• _Provided information_:
===
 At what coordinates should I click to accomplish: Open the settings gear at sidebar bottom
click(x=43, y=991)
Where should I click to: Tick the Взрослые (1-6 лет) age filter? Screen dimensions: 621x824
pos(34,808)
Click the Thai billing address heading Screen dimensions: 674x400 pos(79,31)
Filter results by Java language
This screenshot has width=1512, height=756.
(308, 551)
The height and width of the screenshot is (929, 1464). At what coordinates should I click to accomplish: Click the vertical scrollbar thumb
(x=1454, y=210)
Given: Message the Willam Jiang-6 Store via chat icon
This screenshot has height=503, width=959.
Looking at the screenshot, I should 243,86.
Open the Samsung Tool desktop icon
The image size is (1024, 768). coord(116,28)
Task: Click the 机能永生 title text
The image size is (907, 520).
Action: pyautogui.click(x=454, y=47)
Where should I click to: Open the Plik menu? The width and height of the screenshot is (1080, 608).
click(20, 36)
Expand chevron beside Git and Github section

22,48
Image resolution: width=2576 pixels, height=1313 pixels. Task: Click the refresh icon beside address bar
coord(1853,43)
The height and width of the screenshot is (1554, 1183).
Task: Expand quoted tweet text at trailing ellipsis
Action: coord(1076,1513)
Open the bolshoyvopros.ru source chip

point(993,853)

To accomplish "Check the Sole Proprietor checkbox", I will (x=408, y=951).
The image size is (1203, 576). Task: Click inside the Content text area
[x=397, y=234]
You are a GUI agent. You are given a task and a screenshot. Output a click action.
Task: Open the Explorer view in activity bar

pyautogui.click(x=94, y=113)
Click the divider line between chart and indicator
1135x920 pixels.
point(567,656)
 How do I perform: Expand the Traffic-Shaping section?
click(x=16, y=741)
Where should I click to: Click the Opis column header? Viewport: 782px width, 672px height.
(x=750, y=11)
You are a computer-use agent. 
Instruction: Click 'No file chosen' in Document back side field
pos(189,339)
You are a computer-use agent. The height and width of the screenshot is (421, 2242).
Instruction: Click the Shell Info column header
===
• _What the exercise asks_: Retype everything in the entries above from the line containing "The image size is (1203, 576)." down to the line containing "pos(189,339)", including both of those lines, with no changes.

• _Full solution_:
The image size is (1203, 576). Task: Click inside the Content text area
[x=397, y=234]
You are a GUI agent. You are given a task and a screenshot. Output a click action.
Task: Open the Explorer view in activity bar

pyautogui.click(x=94, y=113)
Click the divider line between chart and indicator
1135x920 pixels.
point(567,656)
 How do I perform: Expand the Traffic-Shaping section?
click(x=16, y=741)
Where should I click to: Click the Opis column header? Viewport: 782px width, 672px height.
(x=750, y=11)
You are a computer-use agent. 
Instruction: Click 'No file chosen' in Document back side field
pos(189,339)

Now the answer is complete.